CVE-2026-22790 is a stack-based buffer overflow vulnerability identified in the EVerest everest-core software, which is part of an EV charging software stack. The vulnerability exists in the function HomeplugMessage::setup_payload, which processes SLAC (Signal Level Attenuation Characterization) payloads used in EV charging communication protocols. The function uses an assert statement to check the length of the payload before copying it into a fixed-size stack buffer of approximately 1497 bytes. However, assert statements are typically disabled in release builds, effectively removing this critical length check. As a result, an attacker can send an oversized SLAC payload frame over the network, causing memcpy to copy more data than the buffer can hold, leading to stack corruption. This memory corruption can be exploited to execute arbitrary code remotely, compromising the EV charging system. The vulnerability requires no privileges or user interaction and can be triggered remotely over the network, increasing its severity. The CVSS 3.1 vector (AV:A/AC:L/PR:N/UI:N/S:U/C:H/I:H/A:H) indicates the attack can be performed over an adjacent network with low complexity and no privileges, resulting in high confidentiality, integrity, and availability impacts. The vendor has addressed this issue in version 2026.02.0 by adding proper bounds checking and removing reliance on assert for security validation. No public exploits have been reported yet, but the nature of the flaw and its context in critical EV infrastructure make it a high-risk vulnerability.
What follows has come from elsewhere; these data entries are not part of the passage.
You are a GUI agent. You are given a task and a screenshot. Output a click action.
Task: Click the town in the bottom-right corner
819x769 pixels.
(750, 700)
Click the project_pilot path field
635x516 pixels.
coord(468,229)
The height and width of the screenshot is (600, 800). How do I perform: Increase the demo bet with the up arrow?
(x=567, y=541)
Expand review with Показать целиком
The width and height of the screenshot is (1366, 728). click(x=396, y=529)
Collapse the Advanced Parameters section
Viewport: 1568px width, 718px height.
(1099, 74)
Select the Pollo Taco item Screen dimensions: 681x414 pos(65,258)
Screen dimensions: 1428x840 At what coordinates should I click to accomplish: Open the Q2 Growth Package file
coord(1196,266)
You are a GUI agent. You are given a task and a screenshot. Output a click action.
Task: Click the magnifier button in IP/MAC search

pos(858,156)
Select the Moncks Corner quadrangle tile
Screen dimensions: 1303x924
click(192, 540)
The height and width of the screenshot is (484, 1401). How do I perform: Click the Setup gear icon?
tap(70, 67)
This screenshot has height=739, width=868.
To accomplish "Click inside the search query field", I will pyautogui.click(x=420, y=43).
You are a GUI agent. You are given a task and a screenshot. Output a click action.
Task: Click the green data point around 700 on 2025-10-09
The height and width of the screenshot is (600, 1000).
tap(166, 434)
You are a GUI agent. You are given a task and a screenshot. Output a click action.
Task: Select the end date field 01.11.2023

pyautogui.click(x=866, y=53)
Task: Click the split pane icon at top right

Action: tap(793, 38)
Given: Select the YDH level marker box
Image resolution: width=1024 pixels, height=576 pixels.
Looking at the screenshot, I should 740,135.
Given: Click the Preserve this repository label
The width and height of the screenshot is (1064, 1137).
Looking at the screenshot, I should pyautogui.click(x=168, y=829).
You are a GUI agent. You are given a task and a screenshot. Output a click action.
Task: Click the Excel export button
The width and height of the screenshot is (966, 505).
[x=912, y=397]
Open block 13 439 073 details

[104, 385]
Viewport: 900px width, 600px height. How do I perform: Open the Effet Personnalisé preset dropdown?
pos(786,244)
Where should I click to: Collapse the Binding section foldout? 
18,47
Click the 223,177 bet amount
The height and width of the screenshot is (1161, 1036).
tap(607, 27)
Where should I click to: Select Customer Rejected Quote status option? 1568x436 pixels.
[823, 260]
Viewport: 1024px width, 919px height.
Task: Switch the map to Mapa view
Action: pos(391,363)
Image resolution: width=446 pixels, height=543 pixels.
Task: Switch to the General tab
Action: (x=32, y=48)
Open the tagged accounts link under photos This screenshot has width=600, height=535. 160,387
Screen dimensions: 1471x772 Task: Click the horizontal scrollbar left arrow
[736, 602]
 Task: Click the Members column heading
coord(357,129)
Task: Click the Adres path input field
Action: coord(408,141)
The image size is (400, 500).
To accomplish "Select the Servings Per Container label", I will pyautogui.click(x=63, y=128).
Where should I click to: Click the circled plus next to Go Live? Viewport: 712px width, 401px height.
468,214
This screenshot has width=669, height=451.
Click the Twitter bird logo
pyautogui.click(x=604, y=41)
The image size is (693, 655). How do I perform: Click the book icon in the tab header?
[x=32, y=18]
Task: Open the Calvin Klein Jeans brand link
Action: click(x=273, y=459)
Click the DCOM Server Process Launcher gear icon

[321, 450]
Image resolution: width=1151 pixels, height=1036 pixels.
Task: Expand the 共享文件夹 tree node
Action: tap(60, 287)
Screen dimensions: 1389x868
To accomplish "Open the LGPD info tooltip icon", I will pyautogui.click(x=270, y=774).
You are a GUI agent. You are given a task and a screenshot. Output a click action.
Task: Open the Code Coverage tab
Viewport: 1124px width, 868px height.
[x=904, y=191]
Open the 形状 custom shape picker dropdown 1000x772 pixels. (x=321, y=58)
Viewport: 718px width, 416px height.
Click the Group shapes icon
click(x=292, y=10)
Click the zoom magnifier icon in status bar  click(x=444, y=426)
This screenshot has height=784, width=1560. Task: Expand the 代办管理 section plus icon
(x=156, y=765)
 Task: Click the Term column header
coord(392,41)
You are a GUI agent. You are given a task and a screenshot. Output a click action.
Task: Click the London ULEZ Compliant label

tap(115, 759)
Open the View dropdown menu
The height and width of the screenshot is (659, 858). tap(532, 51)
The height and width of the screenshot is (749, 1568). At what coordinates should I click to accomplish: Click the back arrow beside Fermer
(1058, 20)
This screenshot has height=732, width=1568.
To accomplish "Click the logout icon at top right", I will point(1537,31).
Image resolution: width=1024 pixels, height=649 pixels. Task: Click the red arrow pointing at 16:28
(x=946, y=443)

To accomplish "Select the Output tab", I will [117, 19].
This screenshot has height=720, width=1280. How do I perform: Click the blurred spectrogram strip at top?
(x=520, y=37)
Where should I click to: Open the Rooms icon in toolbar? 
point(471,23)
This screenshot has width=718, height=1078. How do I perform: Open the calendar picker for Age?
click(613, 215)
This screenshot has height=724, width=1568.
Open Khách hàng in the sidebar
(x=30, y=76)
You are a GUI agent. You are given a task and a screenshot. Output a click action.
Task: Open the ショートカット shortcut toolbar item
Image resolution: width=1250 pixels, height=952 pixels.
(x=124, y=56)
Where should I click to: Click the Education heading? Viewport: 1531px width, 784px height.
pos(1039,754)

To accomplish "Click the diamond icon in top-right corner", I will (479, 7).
The vulnerability allows remote attackers to execute arbitrary code on EV charging stations or related infrastructure running vulnerable versions of everest-core. This can lead to full system compromise, enabling attackers to disrupt charging services, manipulate billing or usage data, or pivot into broader enterprise or grid networks. The confidentiality of user data and operational integrity of EV charging infrastructure are at risk. Availability can also be impacted if attackers cause crashes or denial-of-service conditions. Given the increasing deployment of EV charging infrastructure worldwide and its integration with energy grids and payment systems, exploitation could have cascading effects on transportation and energy sectors. Organizations relying on affected software versions face significant operational and reputational risks if exploited.

1. Immediately upgrade all instances of everest-core to version 2026.02.0 or later, which contains the patch for this vulnerability. 2. Implement network segmentation and strict firewall rules to limit access to EV charging infrastructure management interfaces and protocols, especially restricting SLAC-related traffic to trusted sources. 3. Deploy intrusion detection/prevention systems (IDS/IPS) with signatures or anomaly detection tuned to identify malformed or oversized SLAC payloads. 4. Conduct regular security audits and code reviews of EV infrastructure software to identify similar unsafe coding practices, such as reliance on asserts for security checks. 5. Monitor vendor advisories and threat intelligence feeds for any emerging exploits targeting this vulnerability. 6. Consider application-layer filtering or protocol validation proxies that enforce payload size limits before packets reach vulnerable components. 7. Establish incident response plans specific to EV infrastructure compromise scenarios.